WHAT TO DO: Turn every line of the entries below into a Markdown table with two columns, Row and Line, numbering each line and skipping blank ones.
═════ STORED ROWS
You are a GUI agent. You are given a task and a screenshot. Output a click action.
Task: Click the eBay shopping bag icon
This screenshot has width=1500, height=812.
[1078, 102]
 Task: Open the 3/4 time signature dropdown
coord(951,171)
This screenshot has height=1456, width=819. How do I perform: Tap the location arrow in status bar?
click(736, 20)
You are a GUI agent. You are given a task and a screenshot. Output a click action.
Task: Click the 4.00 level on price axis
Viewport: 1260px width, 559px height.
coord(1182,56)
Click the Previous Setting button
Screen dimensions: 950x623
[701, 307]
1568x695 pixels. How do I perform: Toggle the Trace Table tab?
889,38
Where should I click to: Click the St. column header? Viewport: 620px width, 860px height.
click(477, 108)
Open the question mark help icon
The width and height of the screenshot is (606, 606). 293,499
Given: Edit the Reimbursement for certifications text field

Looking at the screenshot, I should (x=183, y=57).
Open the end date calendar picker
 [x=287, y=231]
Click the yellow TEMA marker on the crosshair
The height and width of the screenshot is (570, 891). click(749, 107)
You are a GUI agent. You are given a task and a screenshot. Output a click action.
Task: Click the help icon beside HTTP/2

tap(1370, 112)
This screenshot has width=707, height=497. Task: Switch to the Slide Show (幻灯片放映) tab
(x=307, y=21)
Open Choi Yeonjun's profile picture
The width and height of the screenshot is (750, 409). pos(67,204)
══════════
THE COMPLETED TASK:
| Row | Line |
|---|---|
| 1 | You are a GUI agent. You are given a task and a screenshot. Output a click action. |
| 2 | Task: Click the eBay shopping bag icon |
| 3 | This screenshot has width=1500, height=812. |
| 4 | [1078, 102] |
| 5 |  Task: Open the 3/4 time signature dropdown |
| 6 | coord(951,171) |
| 7 | This screenshot has height=1456, width=819. How do I perform: Tap the location arrow in status bar? |
| 8 | click(736, 20) |
| 9 | You are a GUI agent. You are given a task and a screenshot. Output a click action. |
| 10 | Task: Click the 4.00 level on price axis |
| 11 | Viewport: 1260px width, 559px height. |
| 12 | coord(1182,56) |
| 13 | Click the Previous Setting button |
| 14 | Screen dimensions: 950x623 |
| 15 | [701, 307] |
| 16 | 1568x695 pixels. How do I perform: Toggle the Trace Table tab? |
| 17 | 889,38 |
| 18 | Where should I click to: Click the St. column header? Viewport: 620px width, 860px height. |
| 19 | click(477, 108) |
| 20 | Open the question mark help icon |
| 21 | The width and height of the screenshot is (606, 606). 293,499 |
| 22 | Given: Edit the Reimbursement for certifications text field |
| 23 | Looking at the screenshot, I should (x=183, y=57). |
| 24 | Open the end date calendar picker |
| 25 |  [x=287, y=231] |
| 26 | Click the yellow TEMA marker on the crosshair |
| 27 | The height and width of the screenshot is (570, 891). click(749, 107) |
| 28 | You are a GUI agent. You are given a task and a screenshot. Output a click action. |
| 29 | Task: Click the help icon beside HTTP/2 |
| 30 | tap(1370, 112) |
| 31 | This screenshot has width=707, height=497. Task: Switch to the Slide Show (幻灯片放映) tab |
| 32 | (x=307, y=21) |
| 33 | Open Choi Yeonjun's profile picture |
| 34 | The width and height of the screenshot is (750, 409). pos(67,204) |